Machine Learning

It really doesnt need an intro, you have heard about it everyday. AI is here to replace you. But how exactly does it do it?

Types of machine learning

When we teach a machine we typically do so in 3 ways.

Supervised Learning
Unsupervised Learning
Reinforcement Learning

The big distinction between supervised learning and unsupervised learning is the target. I supervised learning someone must go through all of the training data and label the or thing the model is trying to predict. For instance to train a model to determine if an image was that of a cat or dog, we would have to use a supervised learning and someone would have to go through every image and label if it was a cat or dog.

Unsupervised learning is different in that it will create groups for you.

Finally reinforement learning is good for scenerios like games. This model works by taking action and if the reward is increased, the model 'remembers that' (state,action). The easiest thing to imagine is a videogame score.

Types of models

Decision Trees

Decision Trees are a type of supervised learning algorithm that can be used for both classification and regression tasks. They work by breaking down a dataset into smaller subsets while at the same time an associated decision tree is incrementally developed. The final result is a tree with decision nodes and leaf nodes. A decision node has two or more branches, each representing values for the attribute tested. Leaf nodes represent a classification or decision. The topmost decision node in a tree corresponds to the best predictor called root node. Decision trees can handle both categorical and numerical data and are simple to understand and interpret.

Random Forests

A Random Forest is an ensemble learning technique that builds on the simplicity of decision trees and enhances their performance and accuracy. It consists of a large number of individual decision trees that operate as an ensemble. Each individual tree in the random forest predicts the outcome (class or value), and the class with the most votes becomes the model’s prediction. Random Forests also help to reduce overfitting.

Gradient Boosting

Gradient Boosting is a machine learning technique for regression and classification problems, which produces a prediction model in the form of an ensemble of weak prediction models, typically decision trees. It builds the model in a stage-wise fashion like other boosting methods do, but it generalizes them by allowing optimization of an arbitrary differentiable loss function.

Sequential Building: Unlike Random Forests, which build trees in parallel, gradient boosting builds one tree at a time. Each new tree helps to correct errors made by previously trained trees.

Loss Function Optimization: Each tree is trained using the gradient (hence the name) of the loss function, which measures how well the model predicts the training data. By focusing on minimizing the loss, gradient boosting systematically improves the model's performance.

Flexibility: It can be used with different loss functions and hence can be adapted for various prediction problems, including both regression and classification tasks.

XGBoost (Extreme Gradient Boosting)

XGBoost is an implementation of gradient boosted decision trees designed for speed and performance. It has become one of the dominant machine learning algorithms in competitive machine learning because of its efficiency at handling large datasets and its effectiveness across a wide range of predictive tasks.

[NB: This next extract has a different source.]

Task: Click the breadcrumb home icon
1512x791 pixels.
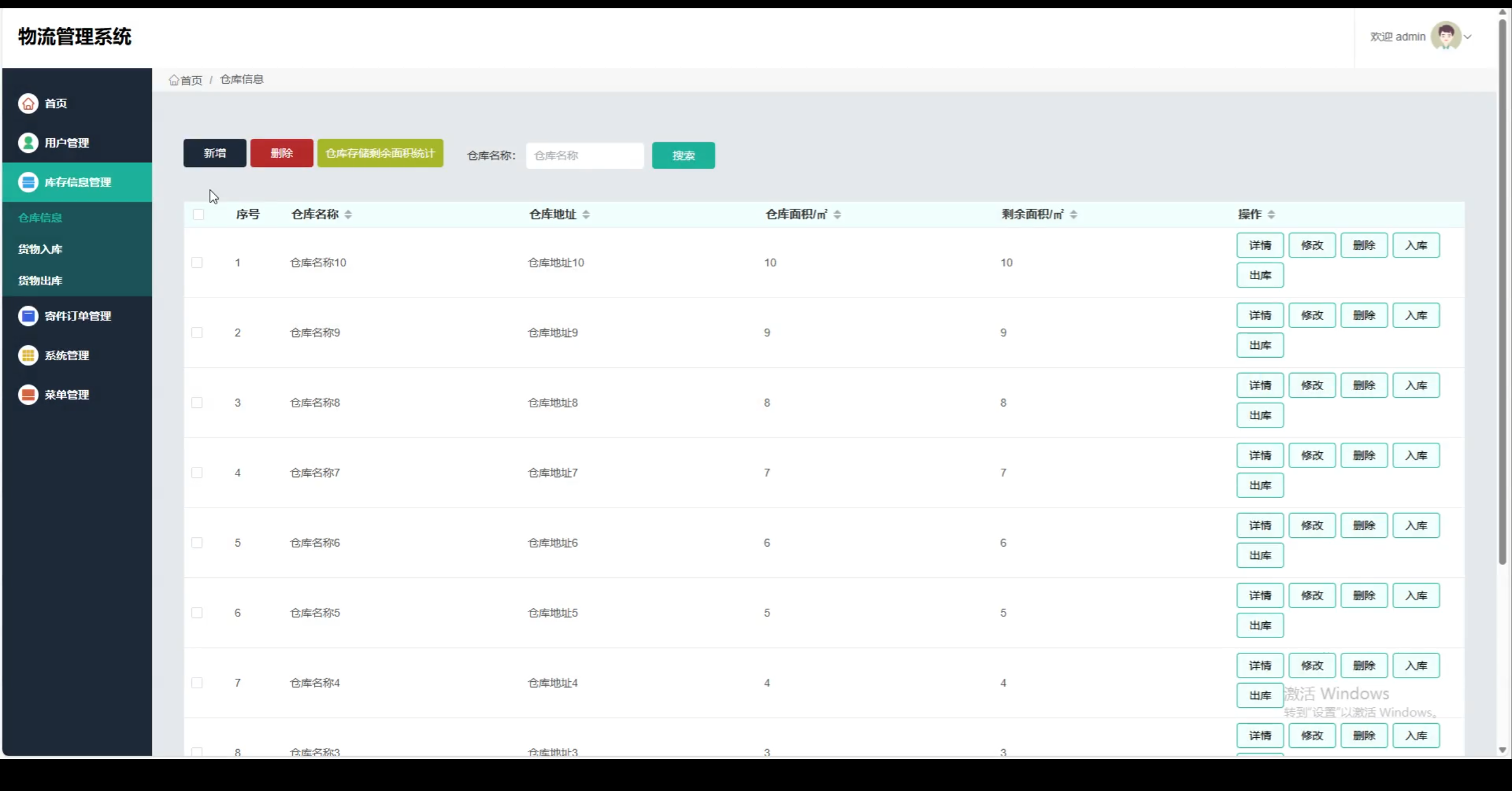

Efficiency at Scale: XGBoost is specifically designed to be efficient with large datasets, utilizing both hardware optimization and software improvements.

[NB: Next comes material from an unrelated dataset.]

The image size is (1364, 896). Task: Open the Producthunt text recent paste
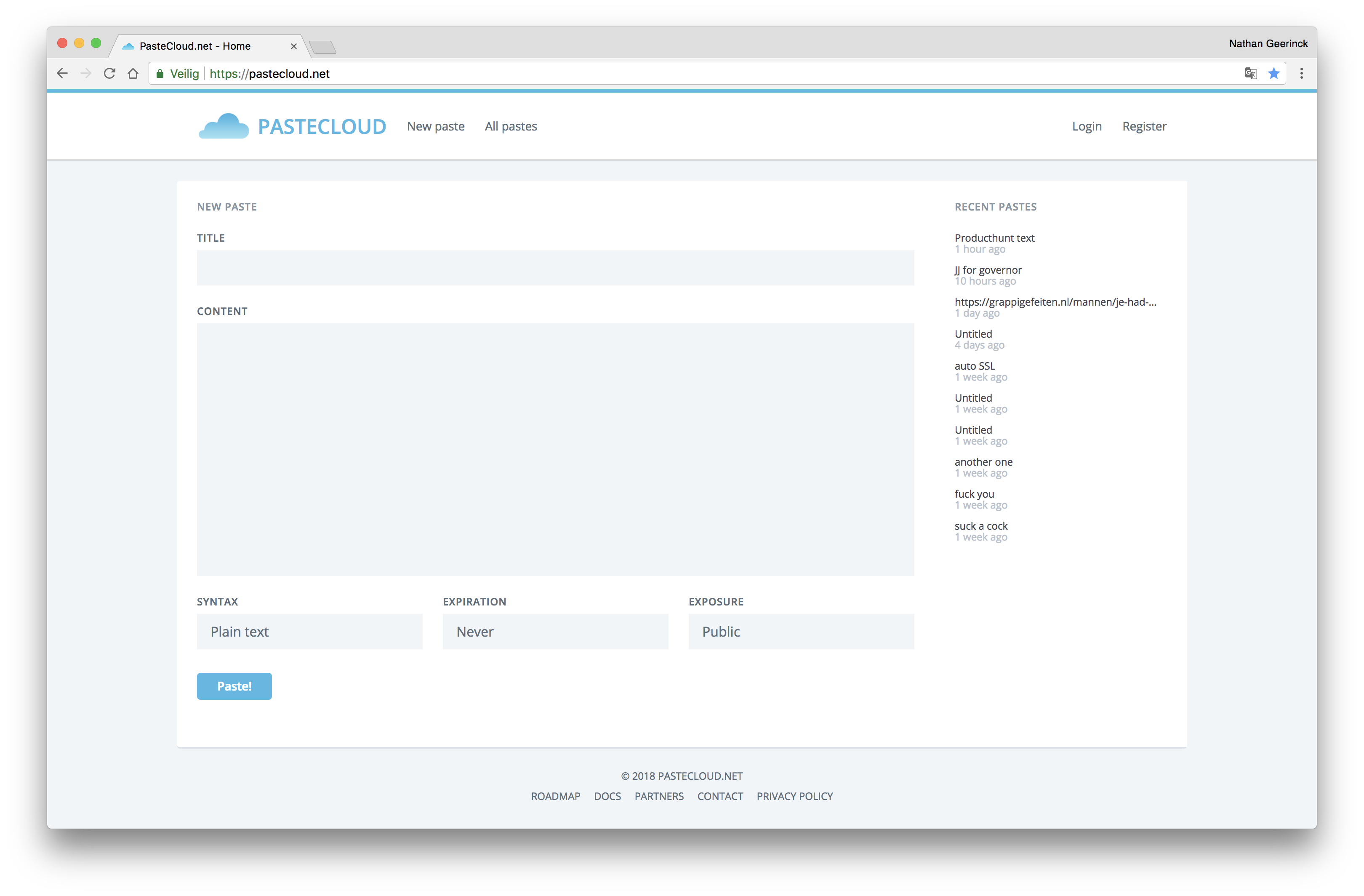click(994, 238)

Regularization: It includes L1 and L2 regularization, which improves model generalization capabilities and helps to prevent overfitting.

Handling Missing Values: XGBoost has an in-built routine to handle missing data. When the model encounters a missing value at a node, it uses a default direction to decide the split based on what was learned during the training.

Tree Pruning: Unlike traditional gradient boosting, which stops growing trees when they reach a maximum depth, XGBoost grows the tree up to a maximum depth and then prunes it back to minimize the loss, potentially removing unnecessary splits.

Built-in Cross-Validation: XGBoost allows users to run a cross-validation at each iteration of the boosting process, making it easy to obtain accurate models that do not overfit the training data.

Bayesian models

Bayesian models are based on Bayes' Theorem, which describes the probability of an event, based on prior knowledge of conditions that might be related to the event. These models are used for a wide range of tasks including classification, regression, and prediction. Bayesian models are particularly known for their ability to provide probabilistic predictions, which means they can tell you how confident they are about their predictions. They are incredibly useful in scenarios where the data is incomplete or uncertain, as they can incorporate prior knowledge into the model. They can adaptively update themselves with new evidence, making them very flexible.

Neural Networks (NN)

Neural Networks are a set of algorithms, modeled loosely after the human brain, that are designed to recognize patterns. They interpret sensory data through a kind of machine perception, labeling, or raw input processing. The patterns they recognize are numerical, contained in vectors, into which all real-world data, be it images, sound, text, or time series, must be translated.

Components of a Neuron

Neural Networks are non-linear models. This non-linearity arises primarily from the activation functions used in the neurons of the network.

Inputs

These are the data points fed into the neuron. Each input will have an associated weight, reflecting the importance or strength of the input in determining the output.

Weights

Weights are parameters that are learned during the training of the network. They scale the input data, amplifying or dampening the effect of inputs based on their relevance to the task.

Bias

Bias allows the activation function to be shifted to the left or right, which can be critical for learning complex patterns.

Summation Function

This function sums up all the inputs multiplied by their respective weights and adds the bias. This sum is then passed to the activation function. It's often just a simple weighted sum.

Activation Function

This function takes the output of the summation function and applies a non-linear transformation, deciding how much and whether the signal should proceed further through the network.

Output

The final output of the neuron after the activation function has been applied. This output can then be used as an input for subsequent layers in a neural network or as the final output for the last layer depending on the architecture.

The Neural Network Flow

Inputs Weights -> Summation Activation -> Propagation -> Output -> Backpropogation and Weight Adjustment

To play around with. https://playground.tensorflow.org/

Inputs Weights

Summation Activation

2 steps here. Get the sum from the edges coming into the neruon(node). Determine if they pass a threshold. This activation aspect is crucial as it allows non linearity into the network.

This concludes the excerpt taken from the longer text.